The Fortress is made with rescued and re-cycled scrap metal.
The Fortress is made with rescued and re-cycled scrap metal.

It towers sixty feet into the Ribble Valley sky, has corrugated steel for walls and four ferocious fire-toting ramparts.

The Fortress Stage, with bass bins loud enough to drown out the roar of a Jumbo Jet, is the rave refuge of Beat-Herder’s dance revellers.

Since 2013, the monstrous construction, operating day and night during the award-winning Ribble Valley festival, has hosted some of the biggest DJs on the planet.

But most of The Fortress is made with rescued and re-cycled scrap metal.

“We were driving to the Beat-Herder site on the A59 and a scrap lorry was coming the other way, so we thought this was too good an opportunity to miss,” said Beat-Herder co- founder Ian Foxon.

“So, we followed him to the scrapyard and got the lot for £200, so one of Beat-Herder’s busiest stages is built on wrinkly tin.

“Some of it was used for lambing pens, and the wood is old marquee flooring and timber.

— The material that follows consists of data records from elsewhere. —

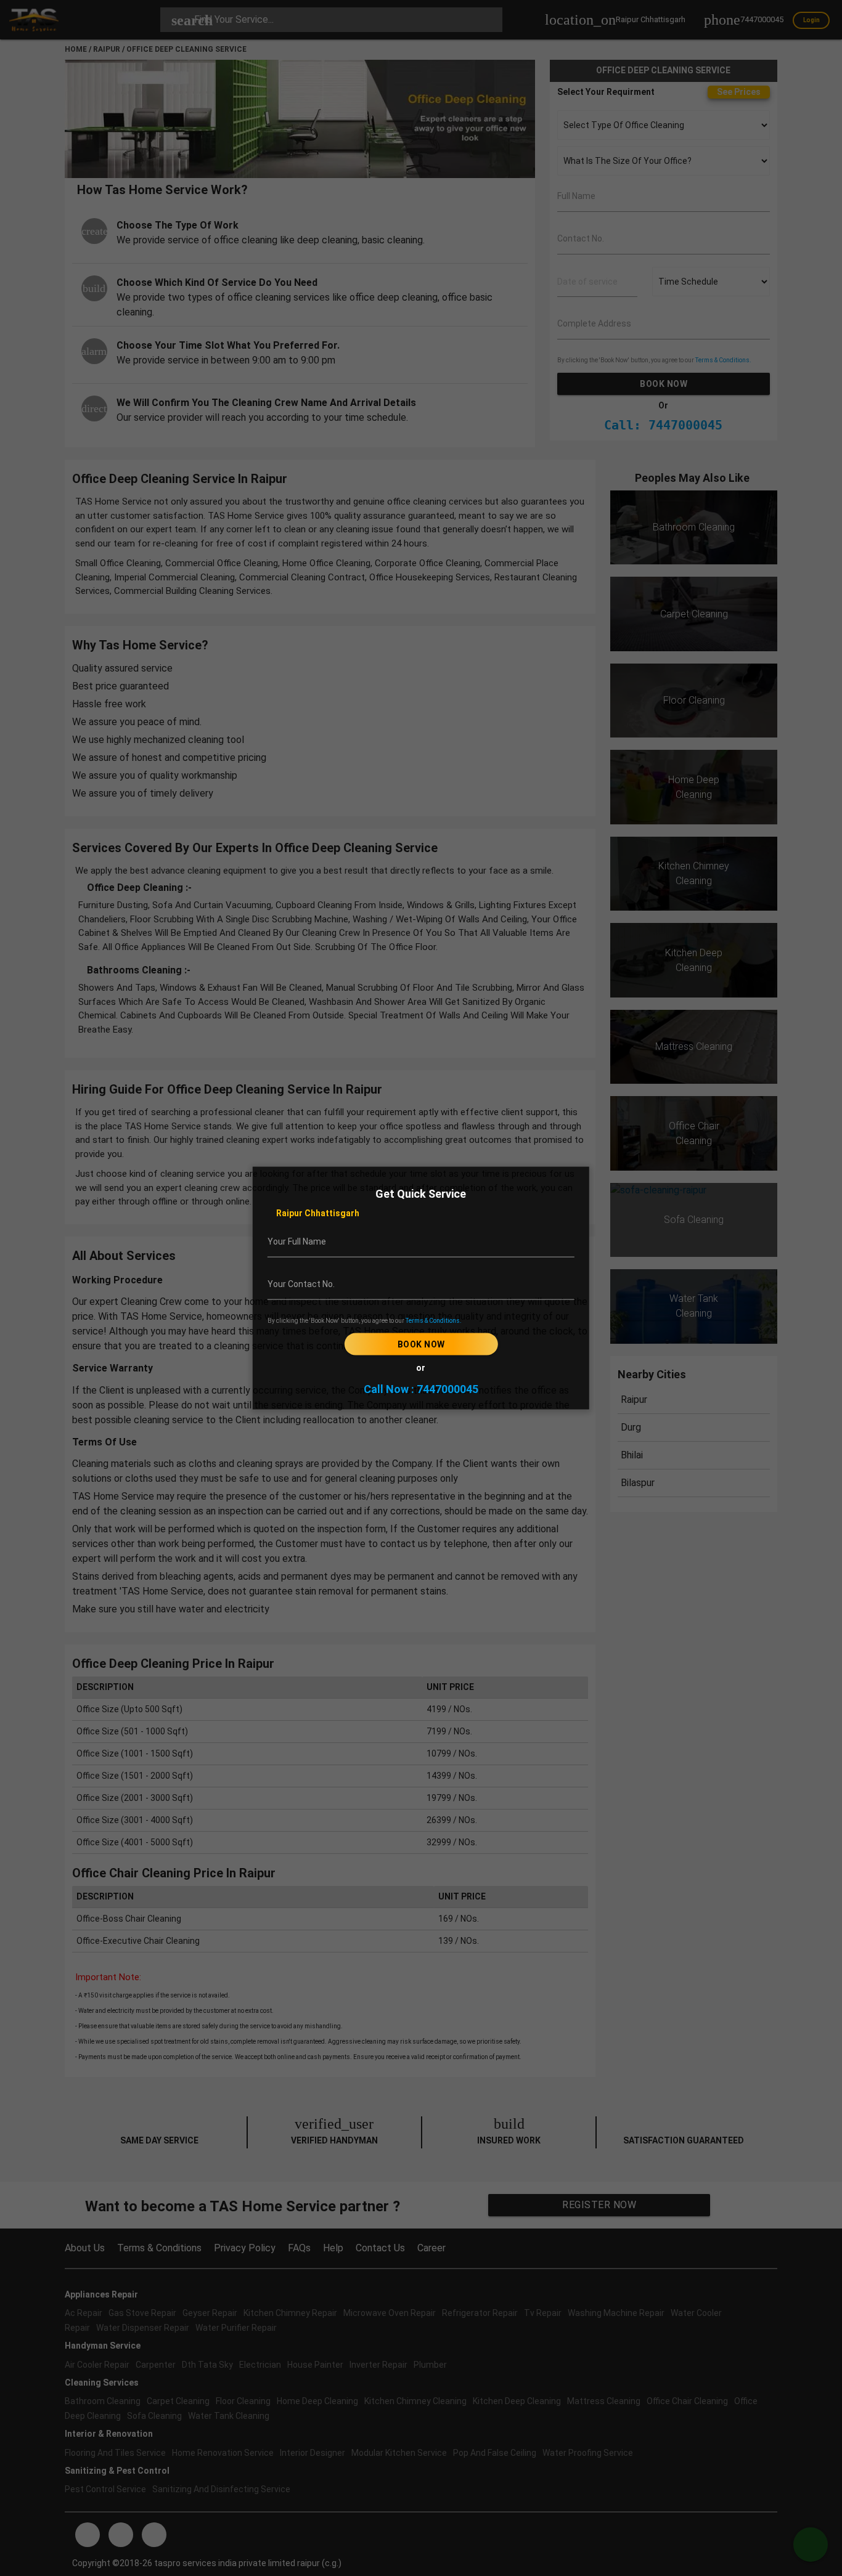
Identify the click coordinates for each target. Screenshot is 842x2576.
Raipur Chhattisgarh (316, 1213)
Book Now (420, 1344)
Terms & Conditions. (434, 1320)
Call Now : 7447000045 (421, 1389)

“We just chopped it up and made it look nice.”

House legends Terry Farley, Burnley’s Paul Taylor and ex Hacienda DJ Tom Wainwright provide three of the top DJ acts this year.

“When we discussed building it, we knew it had to be a big construction and the Fortress is like the throb of an engine,” said Ian’s brother Jamie, also a co-founder of the festival.

“I remember it opening, stood at the top of the hill when the gates opened, and hundreds of ravers poured into the Fortress.

“There was a big countdown, using the Death Star track from Star Wars.

“ and as soon as the music started the place erupted.

“It was quite emotional to see because you never know how a new stage will go down with the audience, but it was full until mid-night on Sunday.”

Read-based Ian Bland conquered the world with Dream Frequency’s floor filler, Feel So Real, and the master mixer returns with a box full of tunes on the Factory stage.

And with dance anthem kings Shades of Rhythm headlining the same venue on the closing day, Sunday, July 14, it promises to be a journey back in time to the old school.

“I don’t know what it is, but Sunday at Beat-Herder seems to have a secret recipe – I call it goose-bumps day,” said co- founder Nick Chambers.

“The sun always seems to shine, and everybody is a proper Beat-Herder resident by Sunday.

“It is the opposite of the sadness of going home.

“It will definitely be a hands-in-the-air day, some head down raving.”